Without trustworthy data:

  1. IT Asset Managers are not taken seriously. They are supposed to be quartermasters of the IT assets of the organisation, yet they can’t demonstrate a good view of assets.
  2. Poor data undermines their role and they end up being by-passed on key projects and deployments
  3. The ITAM role is seen as bureaucratic – admin with no real purpose – because their data lacks no useful purpose.

Verifying Asset Accuracy

So how do we verify asset data to verify accuracy?

For me there are three primary methods:

  1. Physical spot-checks
  2. Lifecycle checks
  3. Comparing asset data with other sources

Physical checks

It’s always useful to physically ‘eyeball’ small samples of assets to verify the accuracy of your larger estate. So for example you could go out and verify your records for 20 devices at random and to measure the accuracy of your records.

Lifecycle Checks

Another trick to verify asset accuracy on an on-going basis and constantly cleanse asset data is to ask the Service Desk or other IT teams to verify asset data during their usual day-to-day ITSM processes. For example a service desk analyst could easily verify the ownership of the asset when raising a ticket against it, check department, check the specification or configuration, the data supporting an asset being placed in stock could be checked and so on.

Comparing Data Sets

To verify asset data on a large scale – compare it against other data sets. For example in the diagram below we are comparing inventory data with SCCM data and Active Directory accounts.

Data-Accuracy-Venn

This generates some useful disparities:

  • A – Hopefully this is the majority of your assets. They exist in your inventory tool, Active Directory and SCCM. If you have inventoried assets in this data set who have been seen recently (say within 90 days) and the data has occasional spot checks – I would call this VERIFIED data.
  • B – The asset exists in Active Directory and your inventory tool, but does not exist within SCCM. There might be perfectly good reason for this – if not this is an exception your SCCM team will want to know about and adds credibility to both your data and your job role.
  • C – An asset exists within your inventory tool and also has an SCCM agent – but does not exist within AD. Again, there might be perfectly legitimate reason for this, if not, this is valuable data for your security team to be aware of.
  • D – Finally, perhaps devices exist within AD and also have an SCCM agent installed but do not have your inventory tool installed – this is exactly the exceptions you are looking for and addressing them will increase your accuracy.

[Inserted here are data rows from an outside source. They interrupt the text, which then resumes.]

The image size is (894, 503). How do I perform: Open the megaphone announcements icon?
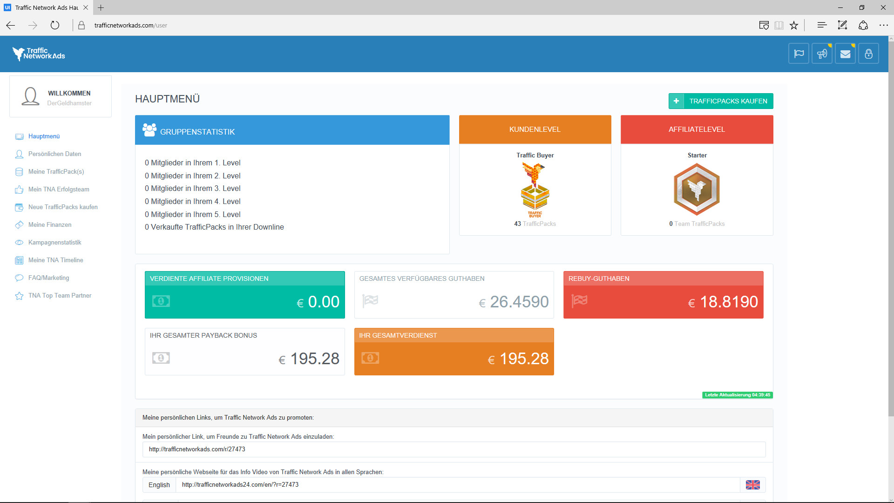[822, 54]
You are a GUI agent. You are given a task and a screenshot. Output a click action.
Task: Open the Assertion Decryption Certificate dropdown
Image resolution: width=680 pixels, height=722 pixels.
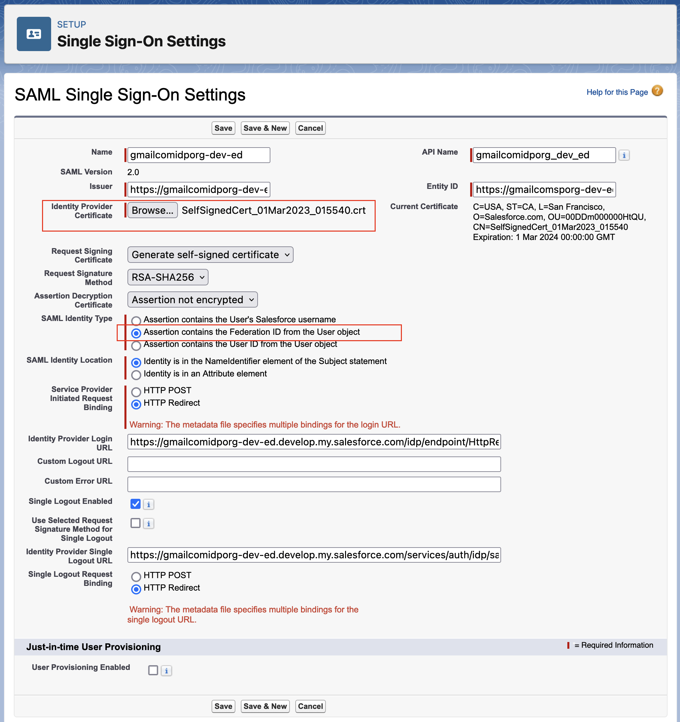[192, 300]
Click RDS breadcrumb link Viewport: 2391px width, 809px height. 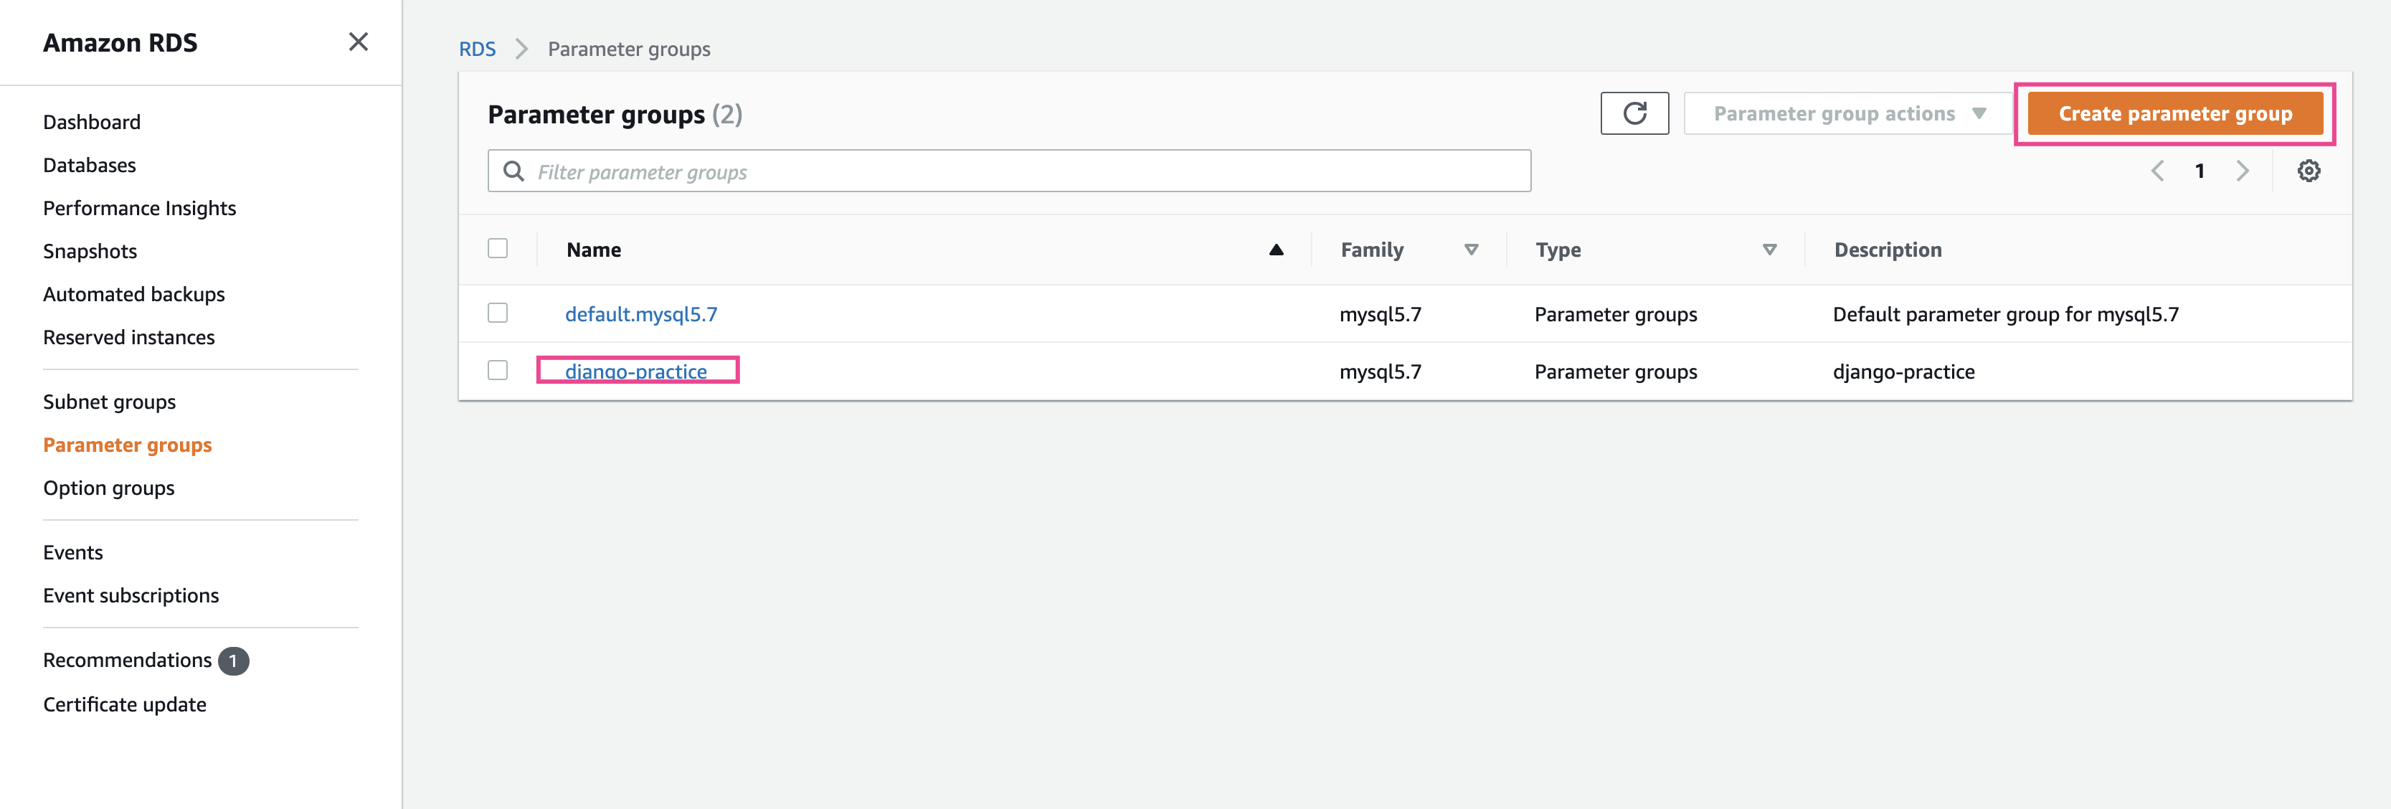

You could also use anti-virus, data centre network scans, and comparing SCCM with MAP or any number of others sources to verify data.

If there is a legitimate reason for a device not being in one of these data sets, it should be recorded in your asset register so you don’t need to count it the next time.

Some ITAM tools can help with this verification reporting, but many can’t. Whilst a little cumbersome for big networks Microsoft Excel can be used to run the reports. For example =COUNTIF can be used to identify duplicates in a list of assets (Good for cleaning up and verifying inventory) and =VLOOKUP can be used to compare two sets of data and identify an asset that DOES NOT exist in two sets of data.

Asset-Checking

Continual Service Improvement – Reporting by Exception

The real progress is made with this verification process when it is done on a regular basis. See the report card from a live environment over a 9-month period below. You can see from the table that the organisation is tracking four key metrics in order to verify the quality of asset data.

  1. How many devices have we got in inventory
  2. How many devices exist in AD but not in our inventory
  3. How many devices have we NOT audited (Agent failed, picked up by auto-discovery or network scan but not inventoried and so on)
  4. AWOL – devices whereby the inventory agent has not shown a communication or heartbeat back to the server in over 90 days.

Asset-Accuracy-Table

Depending on your environment, some may make progress quicker than this, for some it may take a longer. But the most important thing is that we can demonstrate IMPROVEMENT. This greatly increases the credibility of our data and therefore the credibility and usefulness of our ITAM practice.

What is your view? any other tips for verifying asset data?